### What you need to do
Without including any picture, transcribe the entries below word for word.

### Data excerpts
──────

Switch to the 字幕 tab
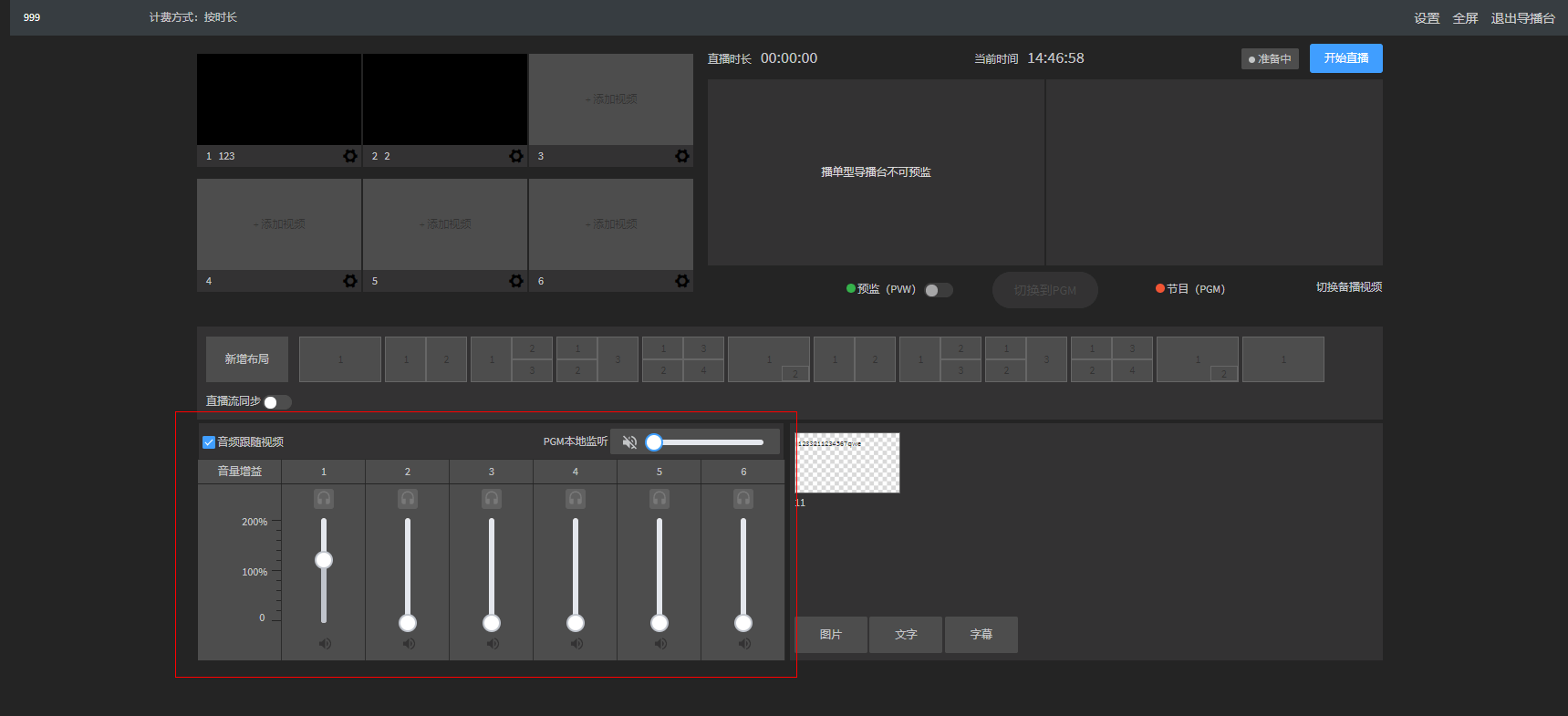This screenshot has height=716, width=1568. point(981,635)
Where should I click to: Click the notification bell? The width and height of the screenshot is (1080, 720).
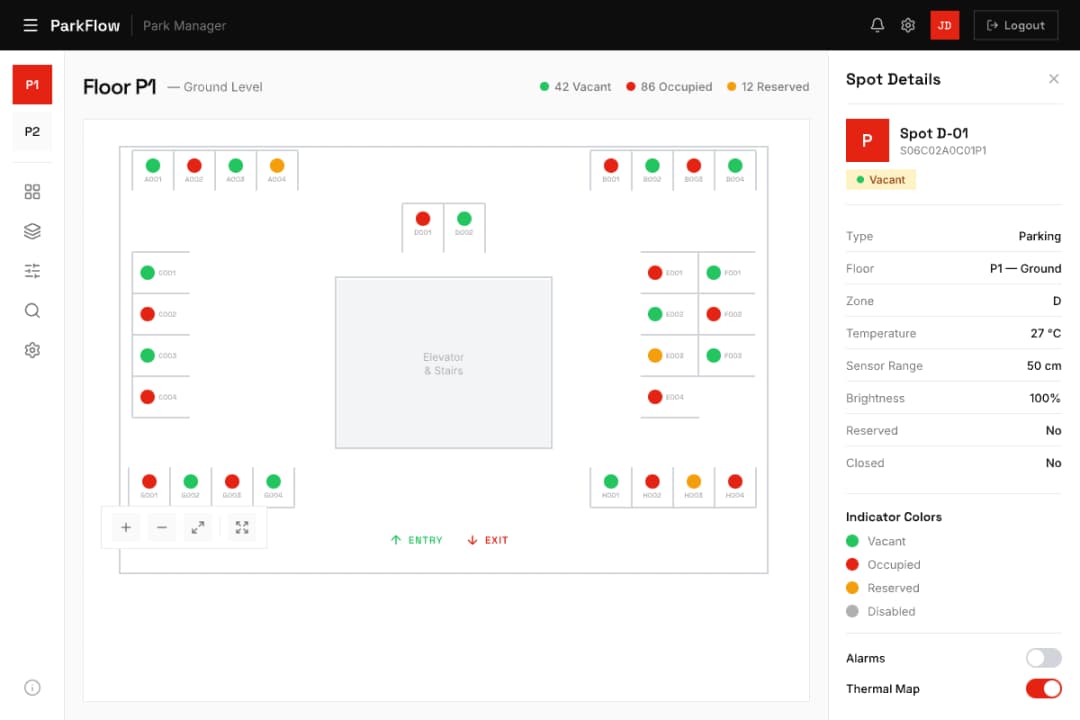coord(877,24)
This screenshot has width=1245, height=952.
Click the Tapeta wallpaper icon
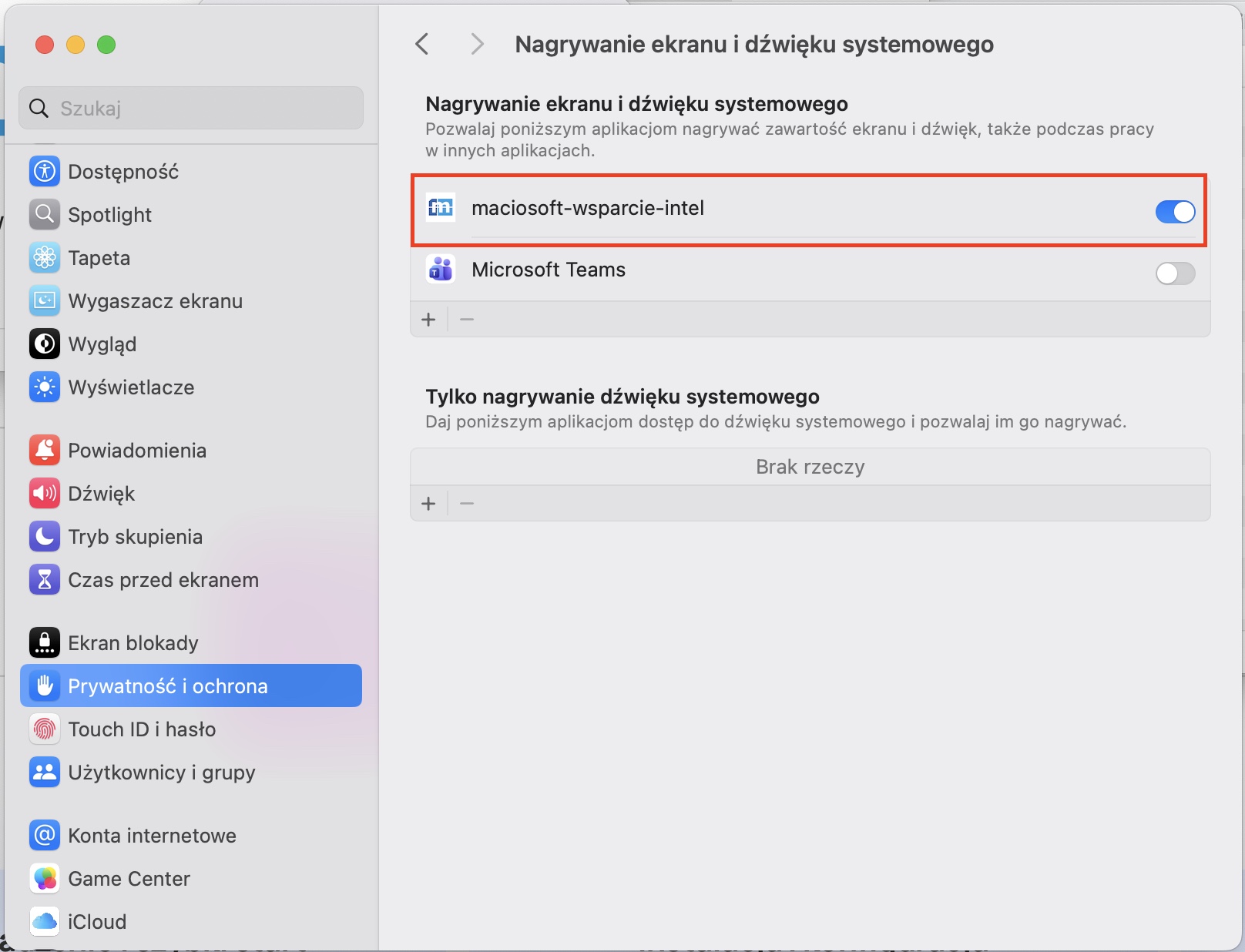[x=45, y=257]
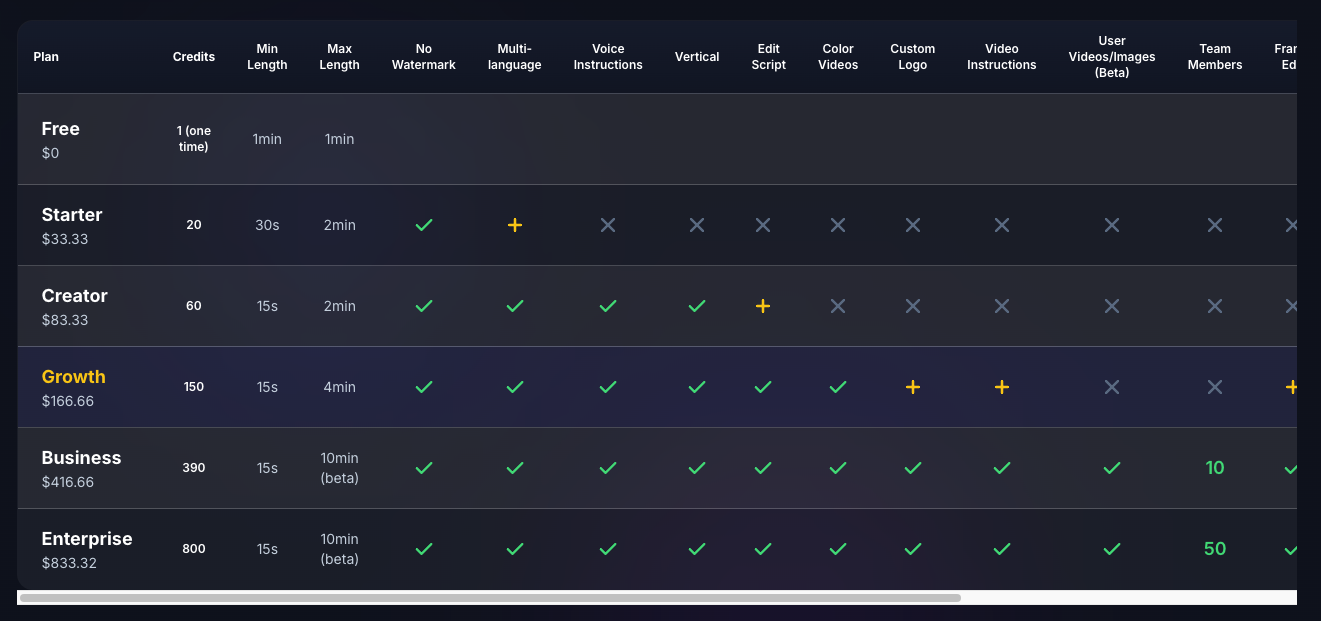Image resolution: width=1321 pixels, height=621 pixels.
Task: Click the X under Team Members for Growth
Action: pos(1215,387)
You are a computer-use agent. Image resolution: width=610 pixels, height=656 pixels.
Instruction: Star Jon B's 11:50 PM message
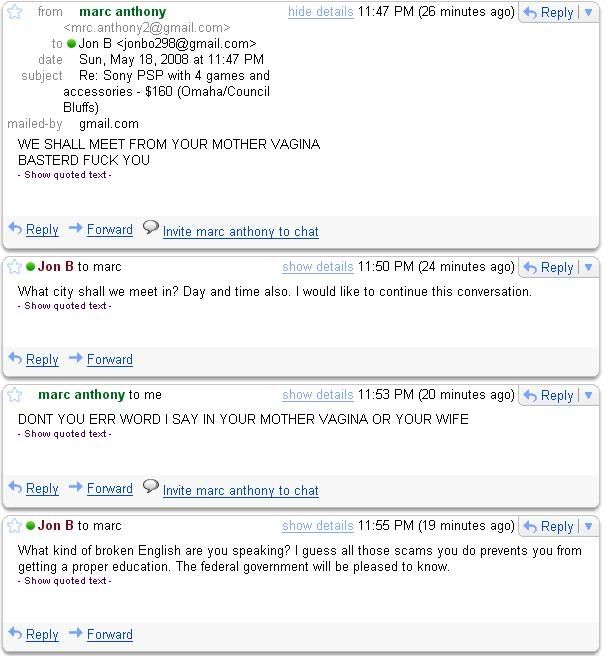click(x=15, y=266)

──────

### Reply
Switch to the 字幕 tab
This screenshot has height=716, width=1568. point(981,635)
Where should I click to: Click the notification bell? The width and height of the screenshot is (1080, 720).
coord(877,24)
This screenshot has width=1245, height=952.
Click the Tapeta wallpaper icon
[x=45, y=257]
Image resolution: width=1321 pixels, height=621 pixels.
Task: Click the X under Team Members for Growth
Action: pos(1215,387)
You are a computer-use agent. Image resolution: width=610 pixels, height=656 pixels.
Instruction: Star Jon B's 11:50 PM message
click(x=15, y=266)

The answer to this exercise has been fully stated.